The Butte County blaze, which had claimed 29 lives and destroyed 6,453 residences as of Monday morning, is still burning with full containment not expected until the end of the month. But Joe Cotchett said Monday that his firm, Cotchett, Pitre & McCarthy, is “ready to go” to court.

“We’re not only ready to go, I’m having a conference call with other firms this afternoon” about a legal challenge, Cotchett said. “We’ll be on file not too long from now.”

The Camp Fire, which started Nov. 8 in the foothills northeast of Chico, has charred 113,000 acres and is currently tied for the deadliest wildfire on record in California. Authorities have yet to determine a cause, although focus has turned to an outage on a PG&E transmission line in Butte County that was reported 18 minutes before the fire was first reported. The utility reported the “incident,” which occurred approximately one mile away from the fire’s start, to the state’s Public Utilities Commission.

“The cause of the Camp Fire has not yet been determined,” the company said in a prepared statement. “PG&E has provided an initial electric incident report to the Safety and Enforcement Division of the California Public Utilities Commission. The information provided in this report is preliminary and PG&E will fully cooperate with any investigations.”

PG&E is already facing potentially billions of dollars in legal claims from fires that scorched the Wine Country last year. A coalition of attorneys from Cotchett Pitre; Dreyer Babich Buccola Wood Campora; Panish Shea & Boyle; Walkup, Melodia, Kelly & Schoenberger; and Abbey, Weitzenberg, Warren & Emery filed three separate lawsuits in San Francisco Superior Court last November alleging that the utility failed to properly maintain its power lines in the fire area as well as the property and brush surrounding them.

PG&E has been represented in those cases by Wilson Sonsini Goodrich & Rosati. In criminal litigation over a 2010 explosion of a natural gas line that killed eight people in San Bruno, PG&E turned to Latham & Watkins and later Jenner & Block.

Dreyer Babich partner Steven Campora confirmed on Monday that the Sacramento firm is also preparing multi-firm litigation against PG&E that could be filed within the next 10 days.

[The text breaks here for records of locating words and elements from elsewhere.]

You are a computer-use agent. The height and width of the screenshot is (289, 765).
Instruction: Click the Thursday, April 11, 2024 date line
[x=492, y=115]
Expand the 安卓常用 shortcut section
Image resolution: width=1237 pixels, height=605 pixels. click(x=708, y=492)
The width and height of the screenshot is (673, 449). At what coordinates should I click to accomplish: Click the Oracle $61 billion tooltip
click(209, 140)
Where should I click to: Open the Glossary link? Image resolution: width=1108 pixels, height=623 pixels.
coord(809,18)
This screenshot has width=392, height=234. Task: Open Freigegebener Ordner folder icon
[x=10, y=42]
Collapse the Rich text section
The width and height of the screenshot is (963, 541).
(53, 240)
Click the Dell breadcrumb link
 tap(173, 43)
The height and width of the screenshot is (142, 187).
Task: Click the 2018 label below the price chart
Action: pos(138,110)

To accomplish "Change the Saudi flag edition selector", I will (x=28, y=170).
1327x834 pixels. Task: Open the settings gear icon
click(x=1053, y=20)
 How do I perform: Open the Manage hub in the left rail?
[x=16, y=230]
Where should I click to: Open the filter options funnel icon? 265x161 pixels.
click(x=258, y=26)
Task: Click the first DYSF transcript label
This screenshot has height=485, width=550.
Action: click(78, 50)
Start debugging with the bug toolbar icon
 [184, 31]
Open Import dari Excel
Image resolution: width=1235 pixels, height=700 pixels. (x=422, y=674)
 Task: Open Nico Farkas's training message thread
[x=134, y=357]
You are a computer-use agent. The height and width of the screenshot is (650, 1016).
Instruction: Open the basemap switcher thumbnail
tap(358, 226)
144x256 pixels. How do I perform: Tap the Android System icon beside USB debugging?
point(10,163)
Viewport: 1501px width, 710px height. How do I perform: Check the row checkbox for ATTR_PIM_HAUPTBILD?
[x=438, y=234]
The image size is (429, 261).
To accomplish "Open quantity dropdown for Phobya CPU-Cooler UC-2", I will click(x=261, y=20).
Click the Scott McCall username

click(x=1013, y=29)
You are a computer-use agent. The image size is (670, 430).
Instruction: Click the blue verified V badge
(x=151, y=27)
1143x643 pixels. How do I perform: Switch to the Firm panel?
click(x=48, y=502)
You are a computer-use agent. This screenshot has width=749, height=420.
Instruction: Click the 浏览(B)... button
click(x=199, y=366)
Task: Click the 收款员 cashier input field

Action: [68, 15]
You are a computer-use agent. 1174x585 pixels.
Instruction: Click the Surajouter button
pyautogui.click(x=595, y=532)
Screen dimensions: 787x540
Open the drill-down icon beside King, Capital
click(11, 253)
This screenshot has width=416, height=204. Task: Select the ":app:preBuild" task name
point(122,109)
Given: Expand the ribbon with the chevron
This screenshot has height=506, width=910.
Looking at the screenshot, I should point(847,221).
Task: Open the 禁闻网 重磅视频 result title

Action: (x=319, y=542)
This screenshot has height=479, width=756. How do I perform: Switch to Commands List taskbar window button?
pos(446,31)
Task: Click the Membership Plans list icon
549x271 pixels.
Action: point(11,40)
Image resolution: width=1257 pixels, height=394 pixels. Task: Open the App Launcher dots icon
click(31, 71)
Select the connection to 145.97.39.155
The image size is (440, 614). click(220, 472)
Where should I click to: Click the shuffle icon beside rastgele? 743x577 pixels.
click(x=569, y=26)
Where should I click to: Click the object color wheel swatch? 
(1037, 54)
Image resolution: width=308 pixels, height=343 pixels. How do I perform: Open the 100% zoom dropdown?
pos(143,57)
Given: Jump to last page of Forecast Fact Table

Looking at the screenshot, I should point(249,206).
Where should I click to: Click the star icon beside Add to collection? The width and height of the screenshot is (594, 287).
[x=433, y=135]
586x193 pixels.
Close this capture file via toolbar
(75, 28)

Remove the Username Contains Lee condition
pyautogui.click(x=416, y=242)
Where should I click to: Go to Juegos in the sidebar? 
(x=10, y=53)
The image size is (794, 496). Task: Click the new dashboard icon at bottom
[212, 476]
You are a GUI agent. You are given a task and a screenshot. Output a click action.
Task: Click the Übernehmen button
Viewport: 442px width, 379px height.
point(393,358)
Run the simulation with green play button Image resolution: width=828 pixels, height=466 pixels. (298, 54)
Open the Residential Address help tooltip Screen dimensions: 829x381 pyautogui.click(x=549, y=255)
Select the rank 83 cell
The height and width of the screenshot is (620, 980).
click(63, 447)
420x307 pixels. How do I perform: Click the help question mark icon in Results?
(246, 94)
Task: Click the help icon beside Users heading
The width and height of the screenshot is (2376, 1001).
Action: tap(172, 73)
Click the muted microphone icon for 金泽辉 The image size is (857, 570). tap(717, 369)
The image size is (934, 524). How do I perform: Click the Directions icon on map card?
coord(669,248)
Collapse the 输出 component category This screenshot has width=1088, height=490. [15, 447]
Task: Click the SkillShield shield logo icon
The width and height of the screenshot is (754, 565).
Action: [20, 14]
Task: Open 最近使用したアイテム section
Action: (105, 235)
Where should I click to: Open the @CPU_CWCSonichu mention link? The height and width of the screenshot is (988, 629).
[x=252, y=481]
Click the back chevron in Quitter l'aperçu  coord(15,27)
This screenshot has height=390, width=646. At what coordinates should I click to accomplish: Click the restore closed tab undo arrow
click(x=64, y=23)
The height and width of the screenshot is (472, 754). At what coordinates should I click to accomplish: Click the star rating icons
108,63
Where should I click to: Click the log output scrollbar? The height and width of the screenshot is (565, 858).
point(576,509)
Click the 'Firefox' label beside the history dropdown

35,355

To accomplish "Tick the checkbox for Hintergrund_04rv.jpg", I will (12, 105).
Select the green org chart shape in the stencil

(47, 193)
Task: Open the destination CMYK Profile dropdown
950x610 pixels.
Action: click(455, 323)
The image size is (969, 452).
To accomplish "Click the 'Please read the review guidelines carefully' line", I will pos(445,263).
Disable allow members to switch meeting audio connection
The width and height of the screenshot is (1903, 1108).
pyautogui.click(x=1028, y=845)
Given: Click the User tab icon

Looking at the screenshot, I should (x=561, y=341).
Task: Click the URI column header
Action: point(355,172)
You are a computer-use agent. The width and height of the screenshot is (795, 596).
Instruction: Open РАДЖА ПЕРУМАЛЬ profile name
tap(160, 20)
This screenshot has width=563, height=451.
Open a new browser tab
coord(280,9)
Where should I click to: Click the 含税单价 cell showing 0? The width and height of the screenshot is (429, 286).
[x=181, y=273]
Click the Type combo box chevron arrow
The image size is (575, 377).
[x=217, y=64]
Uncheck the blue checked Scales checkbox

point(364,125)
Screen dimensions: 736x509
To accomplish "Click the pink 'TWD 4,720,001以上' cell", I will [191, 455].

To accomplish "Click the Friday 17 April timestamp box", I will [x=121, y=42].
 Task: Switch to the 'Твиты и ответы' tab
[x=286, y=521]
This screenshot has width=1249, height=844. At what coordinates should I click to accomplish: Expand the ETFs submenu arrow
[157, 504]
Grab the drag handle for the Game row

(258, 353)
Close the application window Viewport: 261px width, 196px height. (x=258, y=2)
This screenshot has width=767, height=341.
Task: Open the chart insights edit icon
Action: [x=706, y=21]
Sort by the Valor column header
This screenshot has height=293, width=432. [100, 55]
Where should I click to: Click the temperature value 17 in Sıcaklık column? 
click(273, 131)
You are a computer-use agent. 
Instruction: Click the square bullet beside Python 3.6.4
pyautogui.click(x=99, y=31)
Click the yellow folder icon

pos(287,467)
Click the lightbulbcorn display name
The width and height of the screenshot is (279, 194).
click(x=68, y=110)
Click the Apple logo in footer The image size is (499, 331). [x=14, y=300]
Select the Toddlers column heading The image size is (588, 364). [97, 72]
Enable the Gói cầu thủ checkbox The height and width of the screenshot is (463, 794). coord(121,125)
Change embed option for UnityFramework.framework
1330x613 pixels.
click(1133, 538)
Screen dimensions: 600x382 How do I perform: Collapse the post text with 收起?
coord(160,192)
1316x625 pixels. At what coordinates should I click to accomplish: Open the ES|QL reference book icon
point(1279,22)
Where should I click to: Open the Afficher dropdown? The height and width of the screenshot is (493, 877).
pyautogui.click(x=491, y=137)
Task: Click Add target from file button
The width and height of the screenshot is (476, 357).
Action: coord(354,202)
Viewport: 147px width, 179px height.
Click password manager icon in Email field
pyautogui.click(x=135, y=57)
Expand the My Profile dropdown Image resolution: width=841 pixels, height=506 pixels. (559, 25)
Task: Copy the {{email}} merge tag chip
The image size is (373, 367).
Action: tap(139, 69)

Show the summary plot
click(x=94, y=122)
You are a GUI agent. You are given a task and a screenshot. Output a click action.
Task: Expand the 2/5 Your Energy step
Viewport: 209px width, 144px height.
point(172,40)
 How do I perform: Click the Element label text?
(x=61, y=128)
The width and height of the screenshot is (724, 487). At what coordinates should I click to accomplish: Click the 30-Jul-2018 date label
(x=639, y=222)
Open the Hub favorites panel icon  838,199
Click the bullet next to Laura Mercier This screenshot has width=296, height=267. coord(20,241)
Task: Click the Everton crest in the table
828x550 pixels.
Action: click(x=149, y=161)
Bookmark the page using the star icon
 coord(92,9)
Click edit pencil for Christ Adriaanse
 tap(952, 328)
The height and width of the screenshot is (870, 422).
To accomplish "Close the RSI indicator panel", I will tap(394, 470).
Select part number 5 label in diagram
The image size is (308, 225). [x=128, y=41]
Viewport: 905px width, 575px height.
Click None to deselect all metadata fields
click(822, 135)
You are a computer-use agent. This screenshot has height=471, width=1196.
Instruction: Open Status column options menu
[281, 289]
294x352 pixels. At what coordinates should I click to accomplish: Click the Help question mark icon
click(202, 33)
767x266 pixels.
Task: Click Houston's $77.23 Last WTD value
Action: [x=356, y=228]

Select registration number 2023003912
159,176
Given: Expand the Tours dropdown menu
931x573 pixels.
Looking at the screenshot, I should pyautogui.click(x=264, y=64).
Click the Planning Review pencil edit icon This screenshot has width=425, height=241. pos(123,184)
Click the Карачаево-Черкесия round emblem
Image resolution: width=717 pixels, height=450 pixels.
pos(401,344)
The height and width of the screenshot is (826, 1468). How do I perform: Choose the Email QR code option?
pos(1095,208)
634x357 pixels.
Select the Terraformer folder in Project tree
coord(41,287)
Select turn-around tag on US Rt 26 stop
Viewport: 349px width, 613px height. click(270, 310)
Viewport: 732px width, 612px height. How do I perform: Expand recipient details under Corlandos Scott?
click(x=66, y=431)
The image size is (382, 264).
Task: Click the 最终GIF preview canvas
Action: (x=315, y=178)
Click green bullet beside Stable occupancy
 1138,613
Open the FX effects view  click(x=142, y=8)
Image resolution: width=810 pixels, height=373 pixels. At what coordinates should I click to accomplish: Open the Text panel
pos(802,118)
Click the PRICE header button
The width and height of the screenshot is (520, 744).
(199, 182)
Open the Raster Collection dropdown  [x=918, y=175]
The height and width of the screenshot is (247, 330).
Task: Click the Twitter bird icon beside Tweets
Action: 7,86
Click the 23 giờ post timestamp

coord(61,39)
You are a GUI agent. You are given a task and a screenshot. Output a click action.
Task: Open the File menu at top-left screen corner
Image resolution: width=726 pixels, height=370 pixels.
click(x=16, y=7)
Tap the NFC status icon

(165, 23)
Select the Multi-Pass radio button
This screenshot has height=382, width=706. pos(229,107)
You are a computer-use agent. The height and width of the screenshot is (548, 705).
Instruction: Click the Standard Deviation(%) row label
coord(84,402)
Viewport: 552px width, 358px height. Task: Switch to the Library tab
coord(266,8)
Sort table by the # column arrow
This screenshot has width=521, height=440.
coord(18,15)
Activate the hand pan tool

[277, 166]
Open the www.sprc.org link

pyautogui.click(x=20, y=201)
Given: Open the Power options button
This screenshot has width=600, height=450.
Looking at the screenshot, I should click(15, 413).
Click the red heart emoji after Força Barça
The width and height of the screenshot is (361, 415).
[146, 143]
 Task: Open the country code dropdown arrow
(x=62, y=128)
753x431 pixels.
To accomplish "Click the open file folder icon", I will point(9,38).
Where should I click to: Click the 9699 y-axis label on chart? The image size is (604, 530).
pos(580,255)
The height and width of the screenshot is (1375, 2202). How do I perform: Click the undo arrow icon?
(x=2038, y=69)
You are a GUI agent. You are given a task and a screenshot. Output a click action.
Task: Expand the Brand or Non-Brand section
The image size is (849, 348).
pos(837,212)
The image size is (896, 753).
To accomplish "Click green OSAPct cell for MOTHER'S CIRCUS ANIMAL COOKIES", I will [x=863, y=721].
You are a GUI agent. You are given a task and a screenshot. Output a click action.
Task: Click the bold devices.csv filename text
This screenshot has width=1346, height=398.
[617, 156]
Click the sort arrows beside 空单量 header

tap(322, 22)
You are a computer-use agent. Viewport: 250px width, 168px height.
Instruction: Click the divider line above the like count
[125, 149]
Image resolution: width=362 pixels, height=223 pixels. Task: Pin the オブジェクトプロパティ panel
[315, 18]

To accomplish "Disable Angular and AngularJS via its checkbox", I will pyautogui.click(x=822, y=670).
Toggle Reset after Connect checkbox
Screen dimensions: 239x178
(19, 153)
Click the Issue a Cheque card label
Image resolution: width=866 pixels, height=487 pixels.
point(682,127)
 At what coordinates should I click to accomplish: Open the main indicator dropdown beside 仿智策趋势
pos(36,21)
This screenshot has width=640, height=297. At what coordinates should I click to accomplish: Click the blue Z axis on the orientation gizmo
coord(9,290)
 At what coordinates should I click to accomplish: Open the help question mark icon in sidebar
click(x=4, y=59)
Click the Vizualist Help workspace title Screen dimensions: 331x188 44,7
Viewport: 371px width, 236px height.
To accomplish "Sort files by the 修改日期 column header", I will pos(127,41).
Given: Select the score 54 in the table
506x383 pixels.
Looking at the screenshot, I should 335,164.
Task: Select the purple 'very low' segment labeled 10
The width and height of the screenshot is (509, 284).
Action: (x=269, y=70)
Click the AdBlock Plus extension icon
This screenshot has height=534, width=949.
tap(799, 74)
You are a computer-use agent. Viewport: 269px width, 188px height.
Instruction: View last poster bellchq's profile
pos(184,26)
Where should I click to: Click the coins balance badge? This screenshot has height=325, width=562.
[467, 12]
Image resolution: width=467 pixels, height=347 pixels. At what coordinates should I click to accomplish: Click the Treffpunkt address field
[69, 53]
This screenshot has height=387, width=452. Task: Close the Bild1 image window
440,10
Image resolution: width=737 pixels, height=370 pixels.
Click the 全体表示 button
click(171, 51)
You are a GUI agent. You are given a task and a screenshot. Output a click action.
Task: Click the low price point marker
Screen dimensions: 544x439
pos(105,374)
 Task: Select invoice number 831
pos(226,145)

In the wake of the latest fires around the state, state Sen. Jerry Hill, D-San Mateo, one of PG&E’s biggest critics since the San Bruno explosion in his district, suggested he may introduce legislation to dismantle the state’s investor-owned utilities.

“At some point we have to say enough is enough,” Hill told San Francisco radio station KQED. “Maybe when profits are the reason that you’re doing your job, that creates a question, especially in light of the safety aspect of it.”

PG&E’s stock price tumbled 17 percent on Monday following a 16.5 percent drop on Nov. 9. The utility was already warning this summer that it might file for bankruptcy protection.

Campora called a bankruptcy filing from PG&E “a real possibility.”

“They sought relief from the legislature for the 2017 fires, but that relief requires a financial stress test,” Campora said. “Now they have a fire where more than 6,500 homes have been destroyed and [29] people are already known to have died, with 200-plus missing.”

Gov. Jerry Brown signed legislation this fall that will make it easier for utilities such as PG&E to pass along some recovery costs from the 2017 wildfires to ratepayers after regulators conduct a “stress test” of companies’ financial stability. The bill did not, however, dismantle California’s strict reliance on inverse condemnation, which holds utilities strictly liable for wildfire damages.

“I have no doubt that PG&E is fully intending … to try to abolish inverse condemnation when the Legislature returns,” said Michael A. Kelly, a partner with Walkup Melodia.

Walkup Melodia has sued PG&E on behalf of clients who lost homes and property in last year’s fires in Sonoma and Napa counties. A banner on the firm’s website says “Walkup Melodia is leading the litigation against PG&E.” Kelly said they’ve received calls from victims of the Camp Fire but have no immediate plans to run to court.

“I think it’s worthwhile to take a little time to let the smoke clear because right now it’s just chaos,” he said.